Testo estratto
※ ※ ※
La comunicazione è l’informazione senza quel rapporto morale che dovrebbe esistere tra chi la fa e chi la riceve. Da questo rapporto scaturisce la fiducia o la sfiducia del pubblico nei confronti di questo o quel media. La prima illusione prodotta dalla rivoluzione tecnologica nel settore dei mass media è che l’immagine sia, di per sé, informazione. Molti registi televisivi hanno imparato, e non da ora, che se trovi le immagini giuste il testo diventa praticamente superfluo. Anzi, l’immagine, opportunamente selezionata e costruita, “è” il testo. Se manca l’intervento del giornalismo deontologicamente corretto, che appunto investiga, contestualizza, compara, “gerarchizza” e sintetizza, allora un cameraman, un regista o un montatore, quanto più sono abili tanto più possono rendere l’immagine mistificante rispetto alla realtà che pur si dichiara di voler “rappresentare”, e che invece si sostituisce e rimpiazza con un punto di vista ideologico e una parzialità che riflette interessi di varia natura. Sovente è lo stesso giornalista a compiere simili operazioni, e il cameraman si limita ad eseguire diligentemente.

Ciò che si vede (o meglio: viene fatto vedere) non è affatto scontato che sia quel che è. Nella scelta delle immagini più emozionanti, quelle che inibiscono le capacità di analisi e di comprensione del pubblico, non intervengono soltanto l’ideologia, l’autocensura e la disciplina di partito, ma anche quella deformazione professionale per cui si inseguono i ritmi serrati, le immagini impressionanti, al fine di fare lo “scoop” sempre e comunque, a tutti i costi. Gli indici di ascolto dettano legge e innescano un meccanismo perverso di rincorsa a chi non solo dà la notizia prima degli altri ma dà quella più eclatante, o la presenta nel modo più accattivante.

“Informare” dovrebbe voler dire non solo rendere noto qualcosa, ma investigare, porre in prospettiva, inserire nel contesto, gerarchizzare e controllare le fonti. Tutto questo va scomparendo, a maggior ragione da quando Internet consente a chiunque, anche un ragazzino di dieci anni, di “mettere in rete”, ossia far circolare a livello potenzialmente globale, qualsiasi messaggio o immagine. Eppure c’è chi a tal proposito parla con enfasi e senza alcuna cautela di trionfo della democrazia e di un suo irradiamento proprio grazie ai social network e alla comunicazione virtuale. Resta invece in noi il dubbio che senza partecipazione diretta, presenza fisica attiva in corpo e spirito, un sistema democratico degeneri facilmente in una oligarchia. Rispetto a questa prospettiva, persino una democrazia rappresentativa di stampo classico, ottocentesco, che seleziona le proprie élites in modo quasi endogamico, all’interno di una borghesia della cultura e del lavoro, sulla base di sistemi moderatamente censitari, appare meno “formalistica” e “ipocrita” di un sistema dove tutti comunicano ma quasi nessuno decide.
※ ※ ※
Materiale di partenza
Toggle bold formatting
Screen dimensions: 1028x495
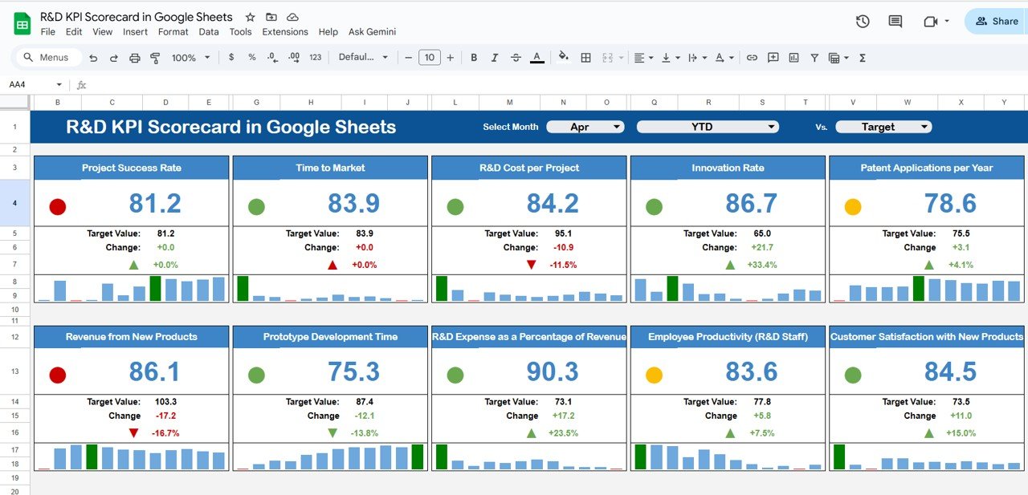[x=474, y=57]
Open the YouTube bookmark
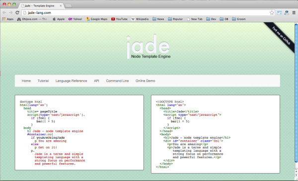This screenshot has height=181, width=298. 119,19
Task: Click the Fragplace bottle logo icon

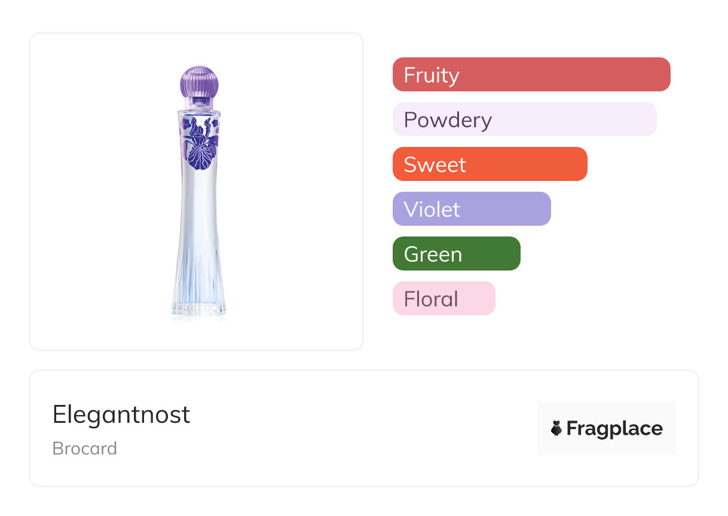Action: [x=556, y=428]
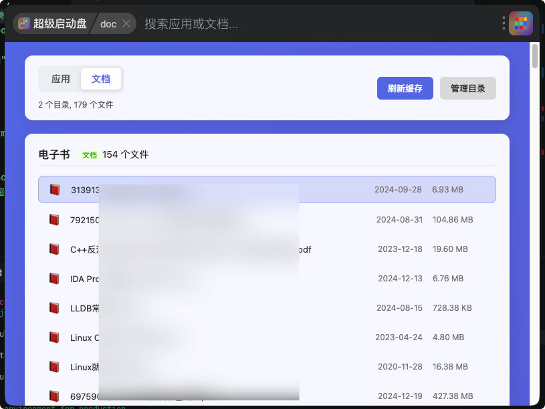The height and width of the screenshot is (409, 545).
Task: Click the 超级启动盘 logo icon in search bar
Action: click(24, 23)
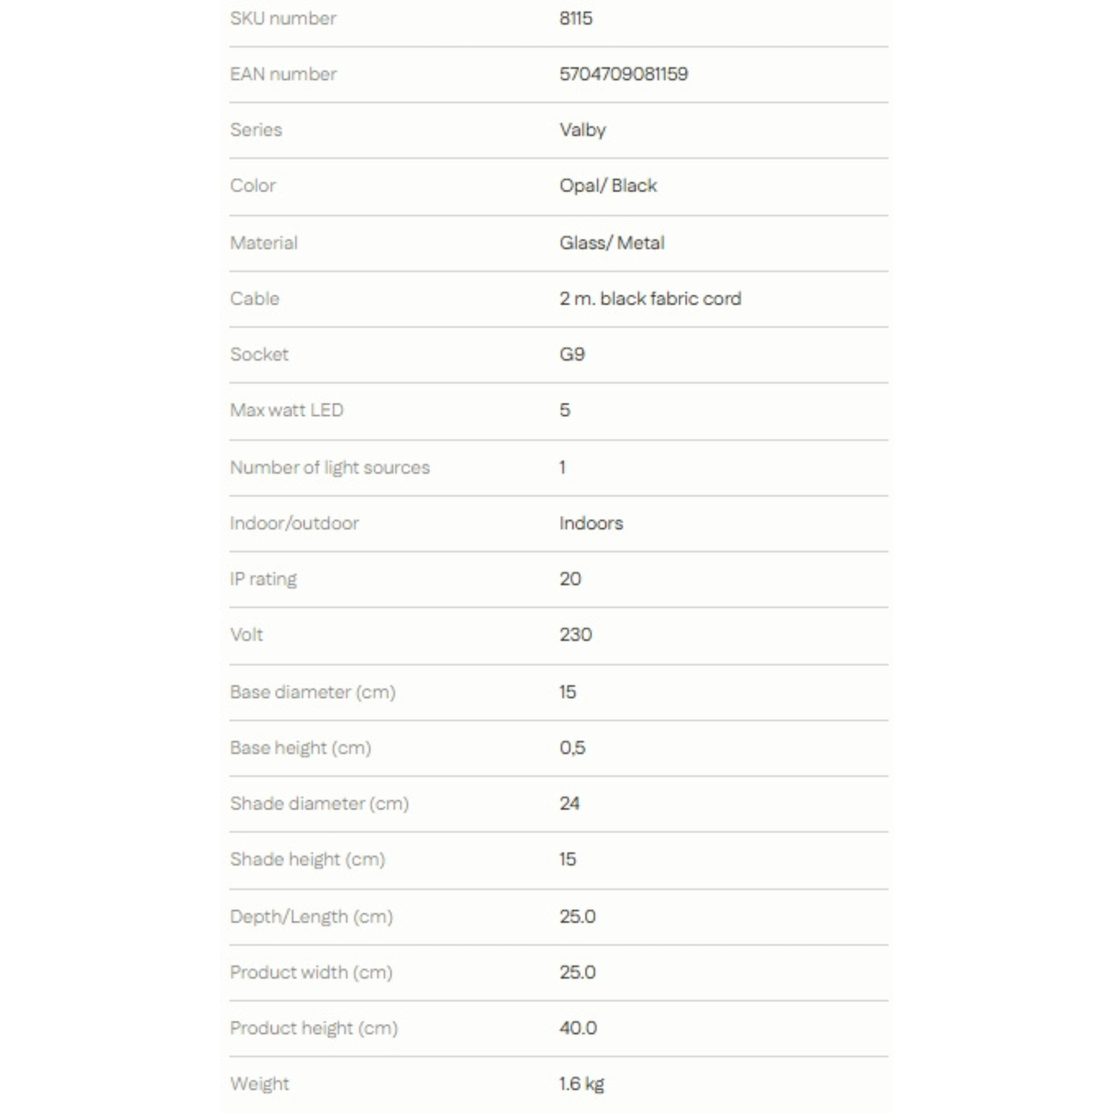Select the 2 m. black fabric cord text
Image resolution: width=1113 pixels, height=1113 pixels.
[650, 298]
※ ※ ※
Consegna
Rispondi a queste domande sul testo estratto.
(a) Che cosa, secondo il testo, "dettano legge"?
(b) Quali azioni compie il giornalismo deontologicamente corretto, nella frase che comincia con "Se manca l'intervento del giornalismo"?
(c) Che cosa consente Internet a chiunque?
Le righe sono materiale a sé, distinto dal testo estratto.

Soluzione
(a) Gli indici di ascolto.
(b) Investiga, contestualizza, compara, "gerarchizza" e sintetizza.
(c) Consente di "mettere in rete", cioè di far circolare a livello potenzialmente globale, qualsiasi messaggio o immagine.